__INPUT MATERIAL__
.....

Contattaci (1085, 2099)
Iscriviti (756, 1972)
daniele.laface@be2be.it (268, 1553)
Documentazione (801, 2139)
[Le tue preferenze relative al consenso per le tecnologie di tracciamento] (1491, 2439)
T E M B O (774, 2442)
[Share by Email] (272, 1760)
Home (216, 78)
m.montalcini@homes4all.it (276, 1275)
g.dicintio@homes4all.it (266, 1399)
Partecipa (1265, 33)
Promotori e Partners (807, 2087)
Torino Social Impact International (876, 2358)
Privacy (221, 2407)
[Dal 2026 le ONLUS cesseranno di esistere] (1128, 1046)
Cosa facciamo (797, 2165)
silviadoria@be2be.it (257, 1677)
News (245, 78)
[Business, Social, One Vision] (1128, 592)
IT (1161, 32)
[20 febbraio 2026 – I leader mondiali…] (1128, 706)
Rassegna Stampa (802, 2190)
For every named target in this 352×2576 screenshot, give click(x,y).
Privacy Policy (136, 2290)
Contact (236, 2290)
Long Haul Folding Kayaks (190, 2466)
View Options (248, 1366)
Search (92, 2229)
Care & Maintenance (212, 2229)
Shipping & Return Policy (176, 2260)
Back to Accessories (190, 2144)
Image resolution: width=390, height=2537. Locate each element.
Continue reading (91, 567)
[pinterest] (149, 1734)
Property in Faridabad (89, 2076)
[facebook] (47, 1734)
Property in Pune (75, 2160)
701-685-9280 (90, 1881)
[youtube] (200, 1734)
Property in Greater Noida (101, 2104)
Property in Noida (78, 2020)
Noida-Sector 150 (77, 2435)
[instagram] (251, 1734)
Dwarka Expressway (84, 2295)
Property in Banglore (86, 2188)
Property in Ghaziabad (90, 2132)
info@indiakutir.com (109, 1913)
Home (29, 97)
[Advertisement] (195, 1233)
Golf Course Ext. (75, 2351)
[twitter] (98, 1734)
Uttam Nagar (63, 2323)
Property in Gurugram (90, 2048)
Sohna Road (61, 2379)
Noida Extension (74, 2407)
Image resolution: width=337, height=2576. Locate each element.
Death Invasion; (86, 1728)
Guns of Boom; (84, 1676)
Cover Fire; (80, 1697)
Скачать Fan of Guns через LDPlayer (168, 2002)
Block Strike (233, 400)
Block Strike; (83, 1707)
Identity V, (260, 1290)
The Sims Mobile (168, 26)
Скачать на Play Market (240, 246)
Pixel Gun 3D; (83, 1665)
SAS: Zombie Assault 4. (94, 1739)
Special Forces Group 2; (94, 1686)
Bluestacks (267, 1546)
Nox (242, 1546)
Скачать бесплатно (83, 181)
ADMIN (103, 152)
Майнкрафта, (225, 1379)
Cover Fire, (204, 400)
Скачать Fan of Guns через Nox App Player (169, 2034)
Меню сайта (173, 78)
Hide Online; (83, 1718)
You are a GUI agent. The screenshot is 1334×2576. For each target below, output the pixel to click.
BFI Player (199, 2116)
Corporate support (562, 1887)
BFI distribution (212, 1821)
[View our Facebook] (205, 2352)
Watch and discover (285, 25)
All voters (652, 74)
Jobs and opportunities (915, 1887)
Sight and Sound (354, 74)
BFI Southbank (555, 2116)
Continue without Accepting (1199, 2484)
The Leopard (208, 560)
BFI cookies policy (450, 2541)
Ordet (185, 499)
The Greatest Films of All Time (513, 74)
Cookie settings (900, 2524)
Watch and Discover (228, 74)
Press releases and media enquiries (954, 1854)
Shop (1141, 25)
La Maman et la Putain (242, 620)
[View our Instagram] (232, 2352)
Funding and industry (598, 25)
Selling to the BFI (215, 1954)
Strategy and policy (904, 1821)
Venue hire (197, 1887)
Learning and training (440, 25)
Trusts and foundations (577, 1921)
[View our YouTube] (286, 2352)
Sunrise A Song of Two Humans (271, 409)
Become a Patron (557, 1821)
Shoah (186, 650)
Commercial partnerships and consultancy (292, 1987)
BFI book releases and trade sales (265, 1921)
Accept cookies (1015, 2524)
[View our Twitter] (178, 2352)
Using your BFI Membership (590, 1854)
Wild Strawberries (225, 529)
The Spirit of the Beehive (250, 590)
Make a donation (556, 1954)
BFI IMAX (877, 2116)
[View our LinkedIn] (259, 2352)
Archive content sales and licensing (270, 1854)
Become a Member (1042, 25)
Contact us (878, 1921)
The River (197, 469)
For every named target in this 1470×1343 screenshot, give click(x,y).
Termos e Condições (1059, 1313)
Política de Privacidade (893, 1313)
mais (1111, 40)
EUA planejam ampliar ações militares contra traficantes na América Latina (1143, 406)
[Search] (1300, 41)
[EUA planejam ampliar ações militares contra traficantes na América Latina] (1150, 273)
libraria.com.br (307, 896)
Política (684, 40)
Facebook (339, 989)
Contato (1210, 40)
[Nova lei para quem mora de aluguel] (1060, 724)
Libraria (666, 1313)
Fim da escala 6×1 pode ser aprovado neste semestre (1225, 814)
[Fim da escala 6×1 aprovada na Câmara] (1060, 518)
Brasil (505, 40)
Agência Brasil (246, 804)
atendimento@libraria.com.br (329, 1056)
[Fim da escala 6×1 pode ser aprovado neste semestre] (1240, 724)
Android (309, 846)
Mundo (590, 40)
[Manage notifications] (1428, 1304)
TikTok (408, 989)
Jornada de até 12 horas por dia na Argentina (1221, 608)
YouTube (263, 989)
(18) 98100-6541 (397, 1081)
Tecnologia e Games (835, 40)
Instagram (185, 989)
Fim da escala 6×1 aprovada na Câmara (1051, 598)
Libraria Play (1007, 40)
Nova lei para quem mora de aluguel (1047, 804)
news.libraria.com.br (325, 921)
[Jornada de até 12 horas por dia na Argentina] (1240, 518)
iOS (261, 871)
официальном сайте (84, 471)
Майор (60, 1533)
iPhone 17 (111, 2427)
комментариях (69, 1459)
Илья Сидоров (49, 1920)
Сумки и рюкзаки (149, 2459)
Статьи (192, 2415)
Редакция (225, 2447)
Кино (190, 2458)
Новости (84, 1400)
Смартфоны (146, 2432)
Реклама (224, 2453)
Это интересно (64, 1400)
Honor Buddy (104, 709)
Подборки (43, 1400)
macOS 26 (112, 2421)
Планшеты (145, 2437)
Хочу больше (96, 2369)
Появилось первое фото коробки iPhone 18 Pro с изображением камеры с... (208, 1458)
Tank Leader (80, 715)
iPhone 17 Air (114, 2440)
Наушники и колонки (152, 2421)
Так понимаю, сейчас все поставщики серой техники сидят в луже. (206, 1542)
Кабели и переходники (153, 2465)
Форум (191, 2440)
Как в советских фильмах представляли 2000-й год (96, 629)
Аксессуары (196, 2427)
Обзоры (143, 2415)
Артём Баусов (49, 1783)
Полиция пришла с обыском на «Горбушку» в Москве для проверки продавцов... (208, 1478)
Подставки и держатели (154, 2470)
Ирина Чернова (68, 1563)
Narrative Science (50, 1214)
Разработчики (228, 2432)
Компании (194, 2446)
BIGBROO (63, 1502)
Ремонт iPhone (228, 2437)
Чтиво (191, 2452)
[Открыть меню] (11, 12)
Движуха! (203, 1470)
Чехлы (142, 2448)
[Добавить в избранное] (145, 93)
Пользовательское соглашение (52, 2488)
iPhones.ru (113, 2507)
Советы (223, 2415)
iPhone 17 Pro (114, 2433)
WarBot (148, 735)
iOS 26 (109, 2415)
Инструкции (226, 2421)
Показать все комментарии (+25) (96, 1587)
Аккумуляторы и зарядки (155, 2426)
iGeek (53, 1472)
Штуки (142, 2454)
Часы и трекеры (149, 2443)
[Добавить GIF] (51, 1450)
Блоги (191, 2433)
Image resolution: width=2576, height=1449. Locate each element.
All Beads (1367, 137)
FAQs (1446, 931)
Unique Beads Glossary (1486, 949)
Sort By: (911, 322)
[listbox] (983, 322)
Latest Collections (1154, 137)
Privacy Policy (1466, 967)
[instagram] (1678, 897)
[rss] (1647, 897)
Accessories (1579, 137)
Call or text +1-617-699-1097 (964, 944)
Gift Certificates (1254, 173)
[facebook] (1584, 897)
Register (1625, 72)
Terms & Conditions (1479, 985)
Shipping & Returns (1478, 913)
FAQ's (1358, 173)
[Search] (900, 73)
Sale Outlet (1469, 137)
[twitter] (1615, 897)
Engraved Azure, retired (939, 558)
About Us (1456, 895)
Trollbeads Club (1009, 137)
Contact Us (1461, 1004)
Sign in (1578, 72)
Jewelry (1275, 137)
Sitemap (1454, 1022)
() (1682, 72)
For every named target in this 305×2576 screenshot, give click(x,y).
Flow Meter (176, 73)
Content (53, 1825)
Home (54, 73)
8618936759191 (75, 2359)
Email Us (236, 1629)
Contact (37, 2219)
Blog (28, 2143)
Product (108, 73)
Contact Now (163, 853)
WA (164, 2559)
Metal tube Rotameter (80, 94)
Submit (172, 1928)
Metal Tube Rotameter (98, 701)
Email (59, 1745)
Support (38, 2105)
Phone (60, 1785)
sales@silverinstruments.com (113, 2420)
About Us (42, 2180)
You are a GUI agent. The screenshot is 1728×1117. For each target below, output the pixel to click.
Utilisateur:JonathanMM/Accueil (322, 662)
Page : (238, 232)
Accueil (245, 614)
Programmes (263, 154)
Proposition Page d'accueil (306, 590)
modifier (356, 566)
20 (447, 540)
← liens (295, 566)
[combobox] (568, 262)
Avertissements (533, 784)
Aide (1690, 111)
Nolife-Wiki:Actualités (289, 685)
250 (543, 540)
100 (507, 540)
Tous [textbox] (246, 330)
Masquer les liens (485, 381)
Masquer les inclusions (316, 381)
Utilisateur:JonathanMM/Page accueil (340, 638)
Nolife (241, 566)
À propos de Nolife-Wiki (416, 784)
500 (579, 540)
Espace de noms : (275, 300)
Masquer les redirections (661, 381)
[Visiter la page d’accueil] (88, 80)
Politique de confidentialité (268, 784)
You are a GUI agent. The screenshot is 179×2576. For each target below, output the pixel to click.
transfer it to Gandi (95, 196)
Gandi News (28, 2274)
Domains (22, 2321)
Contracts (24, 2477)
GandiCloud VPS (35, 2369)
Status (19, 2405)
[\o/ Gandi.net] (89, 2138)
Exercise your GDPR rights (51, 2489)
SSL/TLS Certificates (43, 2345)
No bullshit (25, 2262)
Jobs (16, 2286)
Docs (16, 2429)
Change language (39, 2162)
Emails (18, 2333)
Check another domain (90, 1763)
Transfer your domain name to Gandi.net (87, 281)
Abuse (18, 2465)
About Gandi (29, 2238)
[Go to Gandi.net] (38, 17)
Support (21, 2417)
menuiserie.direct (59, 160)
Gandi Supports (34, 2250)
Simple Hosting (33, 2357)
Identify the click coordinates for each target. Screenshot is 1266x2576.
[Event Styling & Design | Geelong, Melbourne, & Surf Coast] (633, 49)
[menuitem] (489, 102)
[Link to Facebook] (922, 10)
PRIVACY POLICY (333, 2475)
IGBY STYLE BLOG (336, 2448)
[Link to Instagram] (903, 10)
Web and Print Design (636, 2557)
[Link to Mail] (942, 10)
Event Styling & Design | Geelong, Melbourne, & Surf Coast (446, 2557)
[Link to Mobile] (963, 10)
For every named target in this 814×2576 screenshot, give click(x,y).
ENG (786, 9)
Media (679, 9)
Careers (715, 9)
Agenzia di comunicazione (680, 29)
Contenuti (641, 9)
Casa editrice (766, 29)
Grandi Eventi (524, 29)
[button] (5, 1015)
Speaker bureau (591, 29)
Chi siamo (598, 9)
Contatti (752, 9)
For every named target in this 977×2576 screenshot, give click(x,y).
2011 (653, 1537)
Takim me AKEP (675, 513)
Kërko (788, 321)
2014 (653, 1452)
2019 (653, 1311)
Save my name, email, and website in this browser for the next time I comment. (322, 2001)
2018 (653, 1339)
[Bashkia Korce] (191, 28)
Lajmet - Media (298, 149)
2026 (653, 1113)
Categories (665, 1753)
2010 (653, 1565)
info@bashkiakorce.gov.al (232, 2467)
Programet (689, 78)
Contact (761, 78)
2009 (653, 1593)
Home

.....

Take the lines above from the one containing "8618936759191 (75, 2359)" to the one containing "[Link to Mobile] (963, 10)" and retype them exactly, both ends included, with nothing added.

8618936759191 (75, 2359)
Email Us (236, 1629)
Contact (37, 2219)
Blog (28, 2143)
Product (108, 73)
Contact Now (163, 853)
WA (164, 2559)
Metal tube Rotameter (80, 94)
Submit (172, 1928)
Metal Tube Rotameter (98, 701)
Email (59, 1745)
Support (38, 2105)
Phone (60, 1785)
sales@silverinstruments.com (113, 2420)
About Us (42, 2180)
You are a GUI agent. The screenshot is 1728×1117. For each target below, output the pixel to click.
Utilisateur:JonathanMM/Accueil (322, 662)
Page : (238, 232)
Accueil (245, 614)
Programmes (263, 154)
Proposition Page d'accueil (306, 590)
modifier (356, 566)
20 (447, 540)
← liens (295, 566)
[combobox] (568, 262)
Avertissements (533, 784)
Aide (1690, 111)
Nolife-Wiki:Actualités (289, 685)
250 (543, 540)
100 (507, 540)
Tous [textbox] (246, 330)
Masquer les liens (485, 381)
Masquer les inclusions (316, 381)
Utilisateur:JonathanMM/Page accueil (340, 638)
Nolife (241, 566)
À propos de Nolife-Wiki (416, 784)
500 (579, 540)
Espace de noms : (275, 300)
Masquer les redirections (661, 381)
[Visiter la page d’accueil] (88, 80)
Politique de confidentialité (268, 784)
You are a GUI agent. The screenshot is 179×2576. For each target below, output the pixel to click.
transfer it to Gandi (95, 196)
Gandi News (28, 2274)
Domains (22, 2321)
Contracts (24, 2477)
GandiCloud VPS (35, 2369)
Status (19, 2405)
[\o/ Gandi.net] (89, 2138)
Exercise your GDPR rights (51, 2489)
SSL/TLS Certificates (43, 2345)
No bullshit (25, 2262)
Jobs (16, 2286)
Docs (16, 2429)
Change language (39, 2162)
Emails (18, 2333)
Check another domain (90, 1763)
Transfer your domain name to Gandi.net (87, 281)
Abuse (18, 2465)
About Gandi (29, 2238)
[Go to Gandi.net] (38, 17)
Support (21, 2417)
menuiserie.direct (59, 160)
Gandi Supports (34, 2250)
Simple Hosting (33, 2357)
Identify the click coordinates for each target. Screenshot is 1266x2576.
[Event Styling & Design | Geelong, Melbourne, & Surf Coast] (633, 49)
[menuitem] (489, 102)
[Link to Facebook] (922, 10)
PRIVACY POLICY (333, 2475)
IGBY STYLE BLOG (336, 2448)
[Link to Instagram] (903, 10)
Web and Print Design (636, 2557)
[Link to Mail] (942, 10)
Event Styling & Design | Geelong, Melbourne, & Surf Coast (446, 2557)
[Link to Mobile] (963, 10)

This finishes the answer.